I have kept drinking the beer, desperately hoping it would numb me enough to suppress the fear gnawing away at my guts.

#

   It is now pushing one in the morning, there are no nuts left and my stomach just did a back flip. Normally I would associate this with too much fizzy shite beer. But tonight I'm not so sure. Certainly I've had way more fizzy, shite beer than is normally good for me. However the wreckage of humanity around me is reminder enough that tonight is not the night to worry about bad beer.

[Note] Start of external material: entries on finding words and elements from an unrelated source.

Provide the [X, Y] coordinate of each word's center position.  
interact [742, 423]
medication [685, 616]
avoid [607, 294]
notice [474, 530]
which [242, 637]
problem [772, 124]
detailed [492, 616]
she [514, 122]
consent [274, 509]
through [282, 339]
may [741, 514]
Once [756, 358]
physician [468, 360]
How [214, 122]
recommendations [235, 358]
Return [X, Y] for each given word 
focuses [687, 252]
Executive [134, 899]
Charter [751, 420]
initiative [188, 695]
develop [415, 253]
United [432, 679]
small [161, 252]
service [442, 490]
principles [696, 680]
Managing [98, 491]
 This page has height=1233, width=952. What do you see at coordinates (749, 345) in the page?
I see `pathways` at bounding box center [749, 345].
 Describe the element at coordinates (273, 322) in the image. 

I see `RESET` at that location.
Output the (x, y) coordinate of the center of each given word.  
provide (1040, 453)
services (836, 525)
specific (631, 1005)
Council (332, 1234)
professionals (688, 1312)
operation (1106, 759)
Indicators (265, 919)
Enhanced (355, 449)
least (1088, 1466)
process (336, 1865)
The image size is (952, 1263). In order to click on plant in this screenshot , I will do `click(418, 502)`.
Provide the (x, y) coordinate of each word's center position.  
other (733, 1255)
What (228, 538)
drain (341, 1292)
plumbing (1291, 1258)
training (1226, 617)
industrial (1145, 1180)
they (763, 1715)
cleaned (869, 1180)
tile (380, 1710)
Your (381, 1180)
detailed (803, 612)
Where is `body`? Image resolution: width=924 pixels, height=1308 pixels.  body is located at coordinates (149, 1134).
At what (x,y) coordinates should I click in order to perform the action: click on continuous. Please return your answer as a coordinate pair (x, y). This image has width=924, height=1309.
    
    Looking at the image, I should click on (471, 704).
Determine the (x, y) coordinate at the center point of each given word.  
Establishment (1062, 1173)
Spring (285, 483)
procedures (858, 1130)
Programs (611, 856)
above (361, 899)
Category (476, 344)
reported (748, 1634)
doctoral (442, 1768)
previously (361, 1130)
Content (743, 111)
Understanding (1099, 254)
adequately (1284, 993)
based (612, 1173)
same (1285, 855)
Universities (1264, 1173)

   What I really crave I can't have. Not even sure I truly know what it is but it certainly starts with not being stuck so far from home in this plastic Anglian hellhole. But maybe it is now time for me to wander out like everyone else. I read earlier in the week, when such things still mattered, of a nice sounding Real Ale bar on the far side of the city. Too far earlier when the streets were busy but probably safe to do now. It’s pushing an hours walk and I would be in terrible danger of sobering up and realising what was actually happening to the world. But I really quite fancy a decent pint. Perhaps it will settle my stomach and ease this sore throat I'm getting.
   Ah fuck it.
   The Crying Man has soiled himself so I need to move seat anyway. Time for a walk. You were a great cat and I hope someone lets you out while they still can. I think I will tell my phone to send this email now and go. Goodbye.